• **AIM OF THE TASK**:
Copy out the entries exactly, from the first line to the last.

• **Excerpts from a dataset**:
----------

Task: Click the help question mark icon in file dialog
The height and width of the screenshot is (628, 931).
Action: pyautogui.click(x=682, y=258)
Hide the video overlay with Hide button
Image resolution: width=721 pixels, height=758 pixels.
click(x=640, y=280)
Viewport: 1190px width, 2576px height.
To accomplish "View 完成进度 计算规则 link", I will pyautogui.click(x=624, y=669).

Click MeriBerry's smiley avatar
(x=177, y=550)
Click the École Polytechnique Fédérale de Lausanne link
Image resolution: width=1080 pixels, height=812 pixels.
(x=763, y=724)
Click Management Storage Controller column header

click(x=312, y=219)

----------

• **REPLY TO THE TASK**:
Task: Click the help question mark icon in file dialog
The height and width of the screenshot is (628, 931).
Action: pyautogui.click(x=682, y=258)
Hide the video overlay with Hide button
Image resolution: width=721 pixels, height=758 pixels.
click(x=640, y=280)
Viewport: 1190px width, 2576px height.
To accomplish "View 完成进度 计算规则 link", I will pyautogui.click(x=624, y=669).

Click MeriBerry's smiley avatar
(x=177, y=550)
Click the École Polytechnique Fédérale de Lausanne link
Image resolution: width=1080 pixels, height=812 pixels.
(x=763, y=724)
Click Management Storage Controller column header

click(x=312, y=219)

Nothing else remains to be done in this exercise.